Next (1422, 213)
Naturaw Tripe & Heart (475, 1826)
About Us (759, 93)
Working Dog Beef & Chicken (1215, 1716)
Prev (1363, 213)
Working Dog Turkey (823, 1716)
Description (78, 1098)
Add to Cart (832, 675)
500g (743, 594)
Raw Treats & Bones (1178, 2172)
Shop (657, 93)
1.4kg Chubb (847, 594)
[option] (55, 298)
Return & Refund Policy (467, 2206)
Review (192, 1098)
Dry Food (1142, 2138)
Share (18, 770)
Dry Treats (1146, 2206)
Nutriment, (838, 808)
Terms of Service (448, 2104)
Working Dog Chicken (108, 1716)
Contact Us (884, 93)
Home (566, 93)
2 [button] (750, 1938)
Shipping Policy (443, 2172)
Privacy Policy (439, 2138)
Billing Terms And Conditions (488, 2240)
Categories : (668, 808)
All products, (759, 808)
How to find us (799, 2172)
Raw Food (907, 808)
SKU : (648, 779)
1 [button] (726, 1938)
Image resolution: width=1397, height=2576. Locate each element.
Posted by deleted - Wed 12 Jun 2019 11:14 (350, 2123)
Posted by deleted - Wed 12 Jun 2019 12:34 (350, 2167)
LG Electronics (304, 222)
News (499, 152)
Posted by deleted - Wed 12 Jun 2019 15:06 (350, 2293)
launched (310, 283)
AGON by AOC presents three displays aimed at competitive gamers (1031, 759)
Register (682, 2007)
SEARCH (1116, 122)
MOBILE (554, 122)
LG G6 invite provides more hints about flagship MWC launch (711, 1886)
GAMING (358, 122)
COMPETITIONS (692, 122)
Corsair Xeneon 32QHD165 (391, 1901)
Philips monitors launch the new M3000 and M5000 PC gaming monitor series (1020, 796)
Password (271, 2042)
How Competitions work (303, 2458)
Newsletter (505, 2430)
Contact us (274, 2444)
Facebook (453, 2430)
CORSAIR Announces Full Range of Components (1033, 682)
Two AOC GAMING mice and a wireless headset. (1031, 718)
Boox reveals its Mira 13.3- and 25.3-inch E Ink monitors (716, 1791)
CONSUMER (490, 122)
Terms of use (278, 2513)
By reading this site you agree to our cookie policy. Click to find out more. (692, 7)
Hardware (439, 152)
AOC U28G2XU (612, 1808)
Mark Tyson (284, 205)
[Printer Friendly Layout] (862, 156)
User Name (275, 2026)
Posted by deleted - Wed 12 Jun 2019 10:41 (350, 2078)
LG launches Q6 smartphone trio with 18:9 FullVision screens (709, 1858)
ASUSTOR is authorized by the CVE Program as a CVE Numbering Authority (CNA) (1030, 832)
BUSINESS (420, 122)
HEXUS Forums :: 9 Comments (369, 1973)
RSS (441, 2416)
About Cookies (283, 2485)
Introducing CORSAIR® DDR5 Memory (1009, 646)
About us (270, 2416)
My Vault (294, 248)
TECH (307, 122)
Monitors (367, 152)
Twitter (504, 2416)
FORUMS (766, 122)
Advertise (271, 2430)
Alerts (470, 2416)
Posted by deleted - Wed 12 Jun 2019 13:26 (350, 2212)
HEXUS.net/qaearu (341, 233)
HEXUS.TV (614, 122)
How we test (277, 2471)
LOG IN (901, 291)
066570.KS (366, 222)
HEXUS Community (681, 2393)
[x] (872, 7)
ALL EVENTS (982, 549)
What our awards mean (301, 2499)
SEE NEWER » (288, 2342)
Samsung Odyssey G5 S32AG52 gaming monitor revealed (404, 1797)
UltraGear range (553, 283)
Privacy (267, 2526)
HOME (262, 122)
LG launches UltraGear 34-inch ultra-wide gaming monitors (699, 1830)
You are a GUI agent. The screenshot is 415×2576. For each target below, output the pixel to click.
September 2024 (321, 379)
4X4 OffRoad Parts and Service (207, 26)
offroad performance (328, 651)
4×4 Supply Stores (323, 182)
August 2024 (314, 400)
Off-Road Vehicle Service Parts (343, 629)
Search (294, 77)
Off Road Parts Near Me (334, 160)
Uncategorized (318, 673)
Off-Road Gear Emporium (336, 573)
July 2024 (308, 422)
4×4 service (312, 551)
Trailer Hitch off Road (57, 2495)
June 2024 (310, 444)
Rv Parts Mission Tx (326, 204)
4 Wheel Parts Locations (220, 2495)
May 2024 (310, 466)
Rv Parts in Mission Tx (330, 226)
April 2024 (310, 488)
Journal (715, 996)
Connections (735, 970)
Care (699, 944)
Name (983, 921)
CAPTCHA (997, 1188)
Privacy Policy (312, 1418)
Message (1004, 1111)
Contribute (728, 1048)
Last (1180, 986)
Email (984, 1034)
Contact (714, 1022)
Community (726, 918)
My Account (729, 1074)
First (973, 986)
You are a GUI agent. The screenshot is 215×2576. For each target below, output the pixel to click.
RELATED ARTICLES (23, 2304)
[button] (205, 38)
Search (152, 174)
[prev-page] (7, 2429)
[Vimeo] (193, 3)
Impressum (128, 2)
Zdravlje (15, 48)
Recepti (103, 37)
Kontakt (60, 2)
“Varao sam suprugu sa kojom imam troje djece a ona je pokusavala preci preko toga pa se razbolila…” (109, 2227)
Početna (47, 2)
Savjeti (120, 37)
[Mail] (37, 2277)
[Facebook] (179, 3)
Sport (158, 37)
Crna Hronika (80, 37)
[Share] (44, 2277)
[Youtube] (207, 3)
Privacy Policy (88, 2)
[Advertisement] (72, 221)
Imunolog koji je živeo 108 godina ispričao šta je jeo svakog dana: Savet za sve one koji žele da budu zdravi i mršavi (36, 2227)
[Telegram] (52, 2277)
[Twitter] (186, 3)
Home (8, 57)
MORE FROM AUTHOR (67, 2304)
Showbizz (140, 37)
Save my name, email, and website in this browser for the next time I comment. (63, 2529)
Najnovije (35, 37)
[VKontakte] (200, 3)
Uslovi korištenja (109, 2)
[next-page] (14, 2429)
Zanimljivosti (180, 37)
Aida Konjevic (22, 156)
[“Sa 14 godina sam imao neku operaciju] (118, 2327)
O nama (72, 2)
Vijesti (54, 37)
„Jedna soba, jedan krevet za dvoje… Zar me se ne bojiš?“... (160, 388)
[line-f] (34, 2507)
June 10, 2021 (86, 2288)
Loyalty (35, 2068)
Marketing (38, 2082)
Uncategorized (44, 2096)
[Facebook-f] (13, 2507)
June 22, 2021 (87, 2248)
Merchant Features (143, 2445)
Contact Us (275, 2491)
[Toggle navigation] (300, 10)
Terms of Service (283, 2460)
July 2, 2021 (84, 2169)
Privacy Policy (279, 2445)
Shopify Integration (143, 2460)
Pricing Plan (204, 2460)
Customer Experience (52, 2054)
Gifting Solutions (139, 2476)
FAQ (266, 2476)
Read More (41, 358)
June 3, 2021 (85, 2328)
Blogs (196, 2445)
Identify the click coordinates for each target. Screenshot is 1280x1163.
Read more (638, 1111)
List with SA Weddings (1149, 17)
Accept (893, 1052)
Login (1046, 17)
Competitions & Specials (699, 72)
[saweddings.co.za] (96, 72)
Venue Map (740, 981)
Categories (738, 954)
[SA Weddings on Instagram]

______

WORK TO COMPLETE>
Look through the entries above and report each line where the string "target" occurs.

SOLVED PROBLEM>
You are a GUI agent. The screenshot is 415×2576. For each target below, output the pixel to click.
You are a GUI agent. The screenshot is 215×2576. For each target below, output the pixel to click.
Identify the click coordinates for each target. Screenshot is 1280x1163.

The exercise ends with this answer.